START Provided records

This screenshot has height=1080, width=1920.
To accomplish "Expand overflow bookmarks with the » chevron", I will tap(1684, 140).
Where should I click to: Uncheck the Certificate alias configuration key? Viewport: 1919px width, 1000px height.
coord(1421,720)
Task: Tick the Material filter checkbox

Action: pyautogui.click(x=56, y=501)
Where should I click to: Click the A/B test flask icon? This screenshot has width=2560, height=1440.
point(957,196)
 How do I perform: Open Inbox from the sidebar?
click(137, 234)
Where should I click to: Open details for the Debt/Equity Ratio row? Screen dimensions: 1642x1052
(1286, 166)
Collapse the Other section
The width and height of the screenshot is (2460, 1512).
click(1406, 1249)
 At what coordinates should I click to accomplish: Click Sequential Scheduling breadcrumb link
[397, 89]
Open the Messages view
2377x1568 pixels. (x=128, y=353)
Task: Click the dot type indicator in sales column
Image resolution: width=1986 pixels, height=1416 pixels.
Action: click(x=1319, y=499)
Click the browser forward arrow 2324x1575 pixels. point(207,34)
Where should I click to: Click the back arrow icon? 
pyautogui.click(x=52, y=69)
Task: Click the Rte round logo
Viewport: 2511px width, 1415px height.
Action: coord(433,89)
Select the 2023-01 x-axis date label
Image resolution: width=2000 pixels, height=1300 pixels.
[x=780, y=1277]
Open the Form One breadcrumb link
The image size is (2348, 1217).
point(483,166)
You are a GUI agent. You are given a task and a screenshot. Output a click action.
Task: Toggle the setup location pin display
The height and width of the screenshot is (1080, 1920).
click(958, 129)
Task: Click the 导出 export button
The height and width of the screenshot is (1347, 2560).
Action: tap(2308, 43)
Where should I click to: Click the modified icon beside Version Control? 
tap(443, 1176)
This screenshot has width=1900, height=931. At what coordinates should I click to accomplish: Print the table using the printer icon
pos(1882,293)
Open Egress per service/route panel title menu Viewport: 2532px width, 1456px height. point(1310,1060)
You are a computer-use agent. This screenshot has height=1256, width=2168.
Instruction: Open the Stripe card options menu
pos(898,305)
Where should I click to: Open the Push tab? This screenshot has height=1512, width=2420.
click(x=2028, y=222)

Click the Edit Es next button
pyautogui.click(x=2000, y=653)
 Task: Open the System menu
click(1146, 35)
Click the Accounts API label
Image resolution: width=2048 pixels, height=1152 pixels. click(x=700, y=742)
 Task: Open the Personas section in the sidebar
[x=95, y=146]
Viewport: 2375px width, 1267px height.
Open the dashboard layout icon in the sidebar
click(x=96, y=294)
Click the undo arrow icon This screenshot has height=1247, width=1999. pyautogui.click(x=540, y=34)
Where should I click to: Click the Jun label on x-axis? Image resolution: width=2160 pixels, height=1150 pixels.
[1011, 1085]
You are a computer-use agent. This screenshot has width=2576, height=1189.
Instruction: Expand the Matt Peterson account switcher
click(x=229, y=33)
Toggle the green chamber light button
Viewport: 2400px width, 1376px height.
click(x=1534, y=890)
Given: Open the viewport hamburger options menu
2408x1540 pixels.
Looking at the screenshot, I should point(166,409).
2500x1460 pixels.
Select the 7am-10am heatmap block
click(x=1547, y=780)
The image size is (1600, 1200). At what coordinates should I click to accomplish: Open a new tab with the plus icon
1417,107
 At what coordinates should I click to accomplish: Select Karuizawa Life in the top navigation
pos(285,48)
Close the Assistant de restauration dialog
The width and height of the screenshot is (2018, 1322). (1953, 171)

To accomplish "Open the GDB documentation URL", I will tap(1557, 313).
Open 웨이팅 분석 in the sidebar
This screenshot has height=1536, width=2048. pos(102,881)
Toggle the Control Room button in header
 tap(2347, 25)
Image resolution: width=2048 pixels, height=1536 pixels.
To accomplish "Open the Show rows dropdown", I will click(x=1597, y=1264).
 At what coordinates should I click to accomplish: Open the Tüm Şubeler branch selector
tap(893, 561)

END Provided records

Task to complete — Print out the listing in full, exactly as it appears.

Solution to the problem —
This screenshot has height=1080, width=1920.
To accomplish "Expand overflow bookmarks with the » chevron", I will tap(1684, 140).
Where should I click to: Uncheck the Certificate alias configuration key? Viewport: 1919px width, 1000px height.
coord(1421,720)
Task: Tick the Material filter checkbox

Action: pyautogui.click(x=56, y=501)
Where should I click to: Click the A/B test flask icon? This screenshot has width=2560, height=1440.
point(957,196)
 How do I perform: Open Inbox from the sidebar?
click(137, 234)
Where should I click to: Open details for the Debt/Equity Ratio row? Screen dimensions: 1642x1052
(1286, 166)
Collapse the Other section
The width and height of the screenshot is (2460, 1512).
click(1406, 1249)
 At what coordinates should I click to accomplish: Click Sequential Scheduling breadcrumb link
[397, 89]
Open the Messages view
2377x1568 pixels. (x=128, y=353)
Task: Click the dot type indicator in sales column
Image resolution: width=1986 pixels, height=1416 pixels.
Action: click(x=1319, y=499)
Click the browser forward arrow 2324x1575 pixels. point(207,34)
Where should I click to: Click the back arrow icon? 
pyautogui.click(x=52, y=69)
Task: Click the Rte round logo
Viewport: 2511px width, 1415px height.
Action: coord(433,89)
Select the 2023-01 x-axis date label
Image resolution: width=2000 pixels, height=1300 pixels.
[x=780, y=1277]
Open the Form One breadcrumb link
The image size is (2348, 1217).
point(483,166)
You are a GUI agent. You are given a task and a screenshot. Output a click action.
Task: Toggle the setup location pin display
The height and width of the screenshot is (1080, 1920).
click(958, 129)
Task: Click the 导出 export button
The height and width of the screenshot is (1347, 2560).
Action: tap(2308, 43)
Where should I click to: Click the modified icon beside Version Control? 
tap(443, 1176)
This screenshot has width=1900, height=931. At what coordinates should I click to accomplish: Print the table using the printer icon
pos(1882,293)
Open Egress per service/route panel title menu Viewport: 2532px width, 1456px height. point(1310,1060)
You are a computer-use agent. This screenshot has height=1256, width=2168.
Instruction: Open the Stripe card options menu
pos(898,305)
Where should I click to: Open the Push tab? This screenshot has height=1512, width=2420.
click(x=2028, y=222)

Click the Edit Es next button
pyautogui.click(x=2000, y=653)
 Task: Open the System menu
click(1146, 35)
Click the Accounts API label
Image resolution: width=2048 pixels, height=1152 pixels. click(x=700, y=742)
 Task: Open the Personas section in the sidebar
[x=95, y=146]
Viewport: 2375px width, 1267px height.
Open the dashboard layout icon in the sidebar
click(x=96, y=294)
Click the undo arrow icon This screenshot has height=1247, width=1999. pyautogui.click(x=540, y=34)
Where should I click to: Click the Jun label on x-axis? Image resolution: width=2160 pixels, height=1150 pixels.
[1011, 1085]
You are a computer-use agent. This screenshot has width=2576, height=1189.
Instruction: Expand the Matt Peterson account switcher
click(x=229, y=33)
Toggle the green chamber light button
Viewport: 2400px width, 1376px height.
click(x=1534, y=890)
Given: Open the viewport hamburger options menu
2408x1540 pixels.
Looking at the screenshot, I should point(166,409).
2500x1460 pixels.
Select the 7am-10am heatmap block
click(x=1547, y=780)
The image size is (1600, 1200). At what coordinates should I click to accomplish: Open a new tab with the plus icon
1417,107
 At what coordinates should I click to accomplish: Select Karuizawa Life in the top navigation
pos(285,48)
Close the Assistant de restauration dialog
The width and height of the screenshot is (2018, 1322). (1953, 171)

To accomplish "Open the GDB documentation URL", I will tap(1557, 313).
Open 웨이팅 분석 in the sidebar
This screenshot has height=1536, width=2048. pos(102,881)
Toggle the Control Room button in header
 tap(2347, 25)
Image resolution: width=2048 pixels, height=1536 pixels.
To accomplish "Open the Show rows dropdown", I will click(x=1597, y=1264).
 At what coordinates should I click to accomplish: Open the Tüm Şubeler branch selector
tap(893, 561)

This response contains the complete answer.